Breathing is easy on the bike and run. While there are a few tricks to rhythmic breathing in both of these legs, you don't have to move around and ask your surroundings permission in order to get a breath. In swimming, you do.
From a beginner standpoint, the two most important aspects of breathing in swimming are becoming comfortable with:
- your face in the water while swimming
- a rhythm to your breathing
Face In the Water
Keeping your face in the water is step one, because if you swim with your head up or your face out of the water, your legs and hips will invariably drop. A high-head/low-hip position requires you to push more surface area through the water, creating more drag. This makes it harder to swim because there is more resistance. Imagine cycling with a parachute attached to your back. This will force you to take additional rest breaks in training or on race day as your heart rate increases and you cannot keep up with the oxygen demands of your muscles.
There are different tricks to keeping your face in the water. Be sure to have comfortable goggles. Focus on looking at the bottom or staring at the black line down the center of the lane in the pool. If you experience anxiety related to submersion, take a lot of rest breaks and remember that as far as pool training goes, you are never very far from the wall and an exit. Private swim lessons and a lot of practice will help.
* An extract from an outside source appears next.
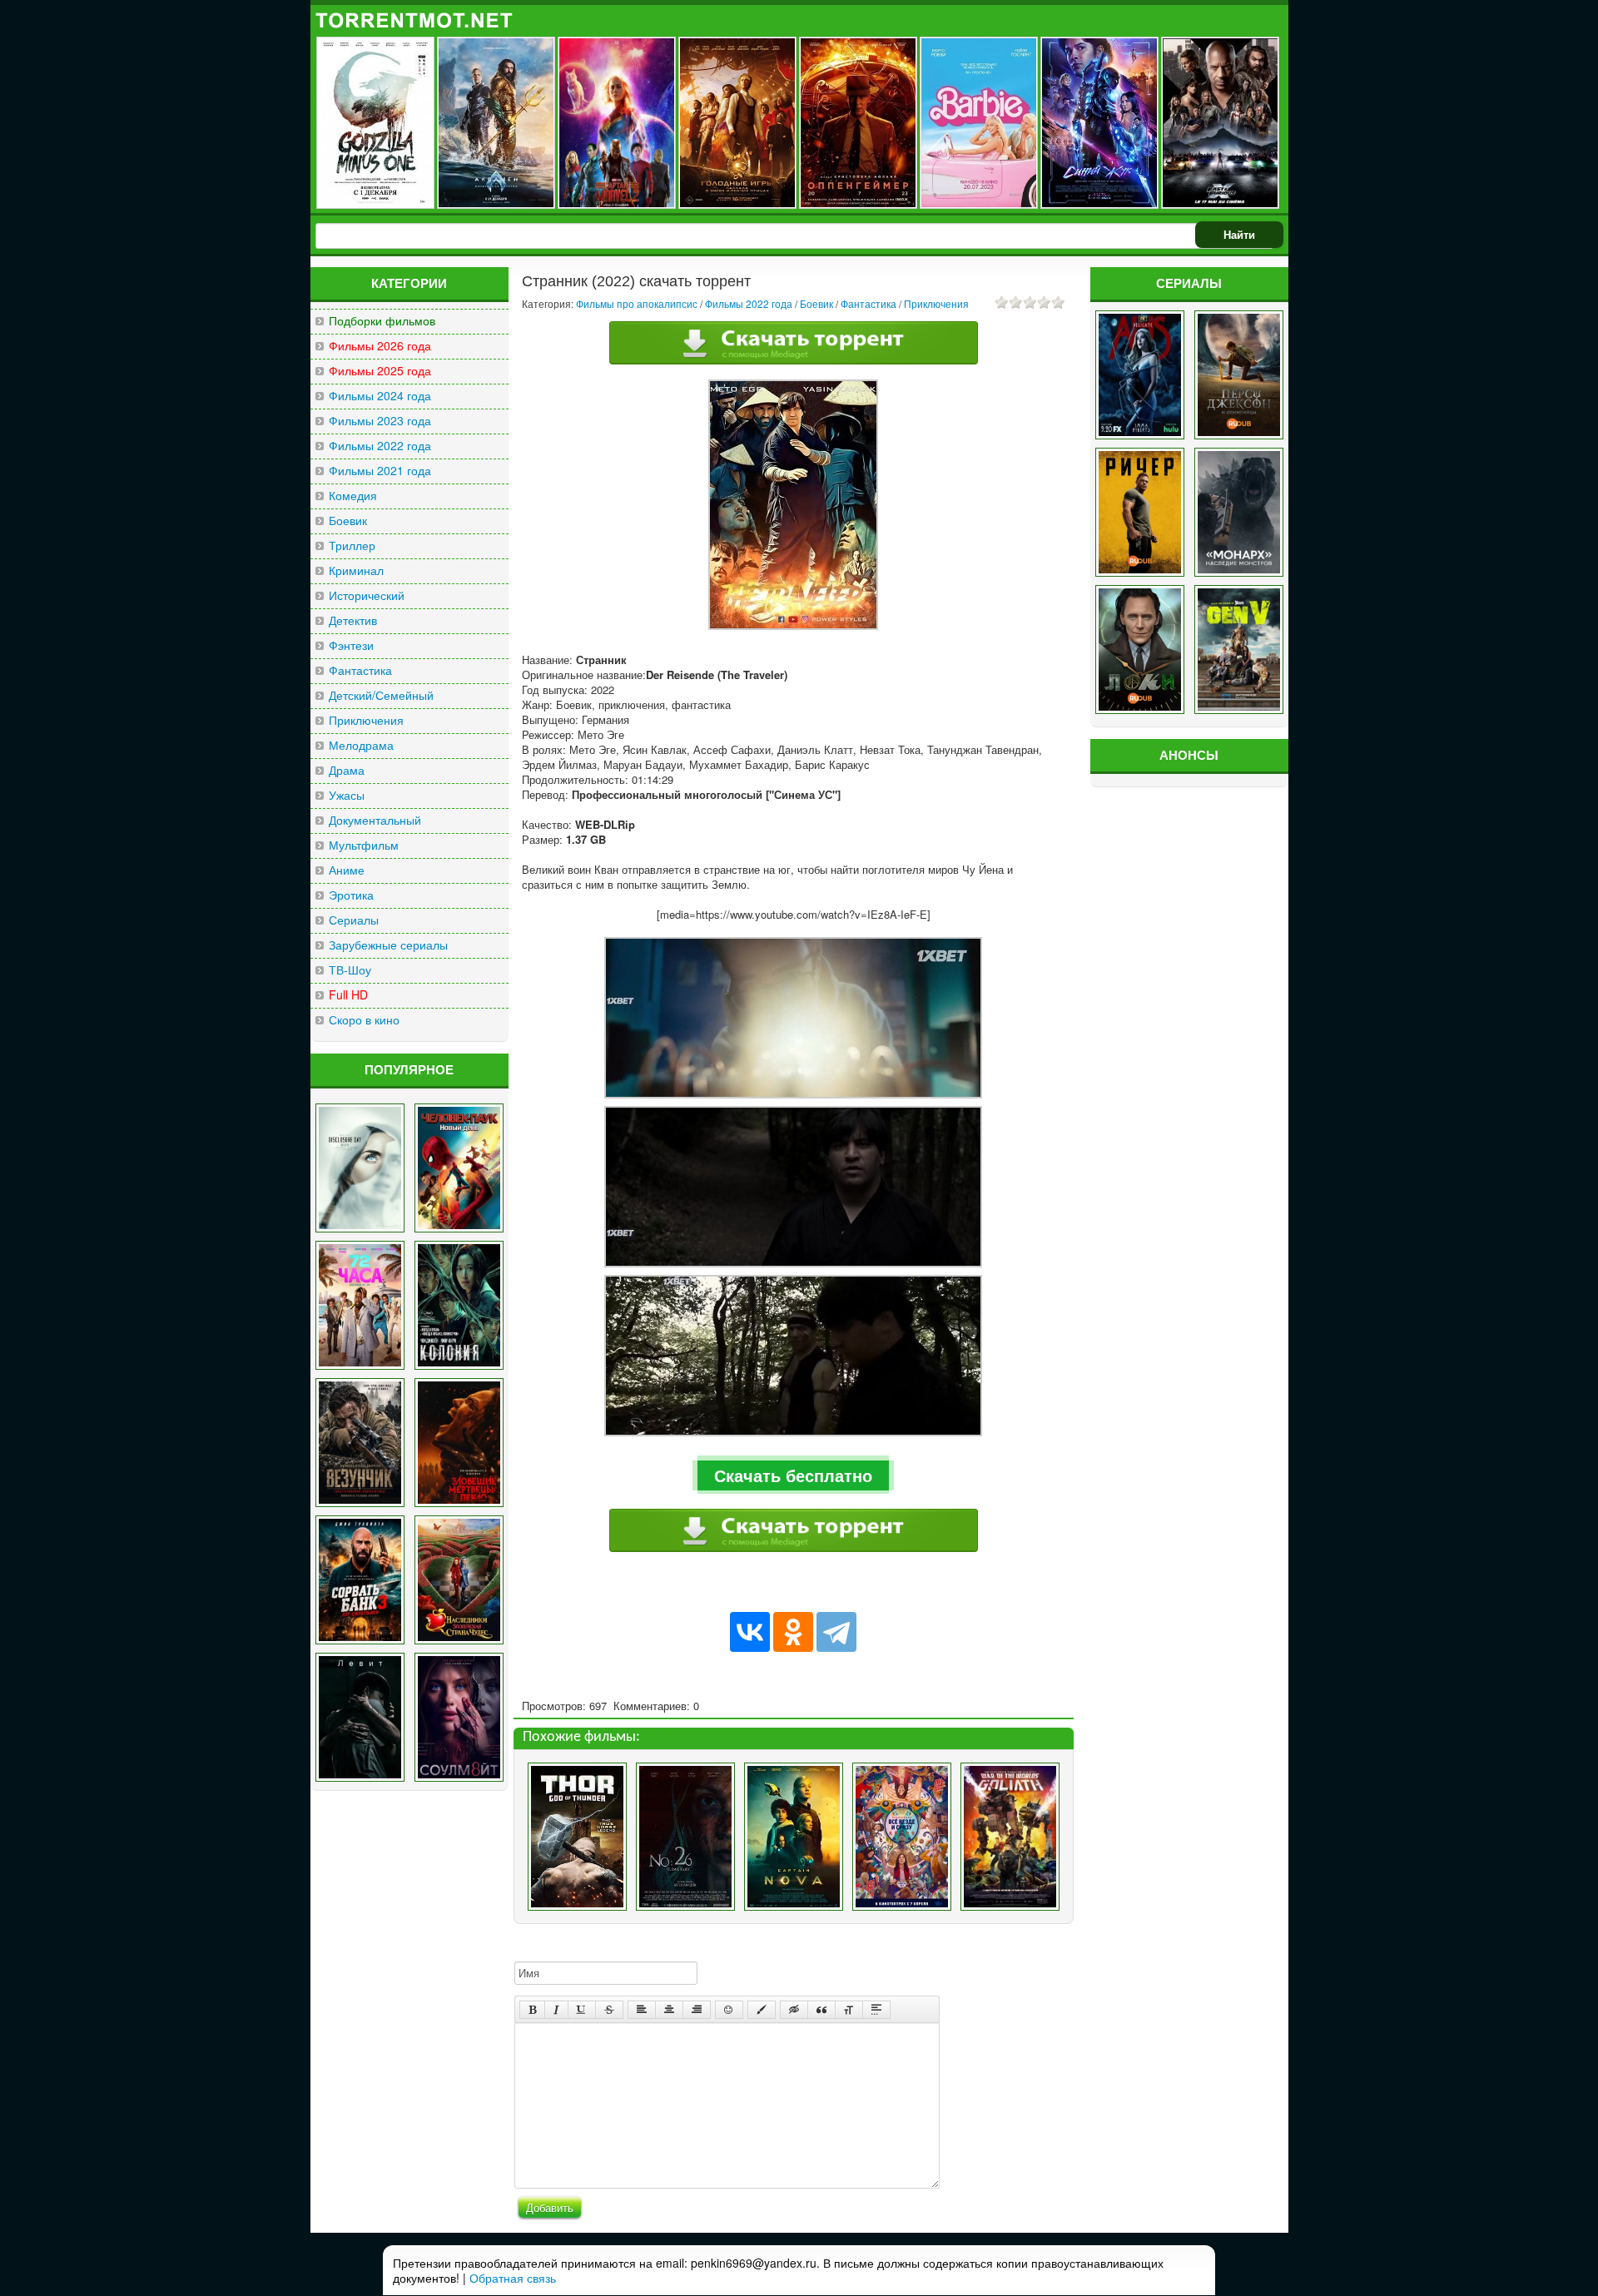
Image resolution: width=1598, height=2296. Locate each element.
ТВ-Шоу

Once you are comfortable keeping your face/head in the water while swimming, you need to figure out how and when to breath. The critical action here is to begin exhaling through your nose/mouth as soon as you finish breathing in.
The major problem I see with beginner swimmers related to breathing is that they hold their breath while their face is in the water, then tries to exhale and inhale very quickly when turning to breathe. This results in a poor, shallow breath and a quick buildup of carbon dioxide in the lungs. Swimmers will have to stop and take a break in training or roll over on their backs to catch a few deep breaths in racing.
You must exhale while your face is in the water. So when you turn to breathe, your lungs are mostly empty and ready to accept a fresh breath of air. You do need to force the rhythm a bit. You should forcefully exhale through your nose/mouth as soon as you complete the breath. There's no pausing. It is a constant rhythm.
Two- or Three-Stroke Breathing
The good thing about three-stroke or bilateral breathing? It will help you create and maintain an even stroke and improve mechanics on both sides of your body. The bad thing? It increases the time between breaths by 50 percent over a two-stroke or one-sided breathing pattern. That is a huge decrease in total oxygen flow while swimming.
My advice is to include bilateral breathing in your workouts during warm-up, drills, easy aerobic sets and short sprints like 25s and 50s. Switch to one-sided breathing for moderate/hard-distance and mid-distance sets. If you want to continue working on stroke balance, breathe to the left going down the pool and to the right coming back.
The main problem with breathing to one side all the time is that it usually creates a hitch or imbalance in one side. Typically one side becomes a bit stronger and you will veer off course in open water. The main benefit, however, is more air, which is nice when you are trying to swim fast.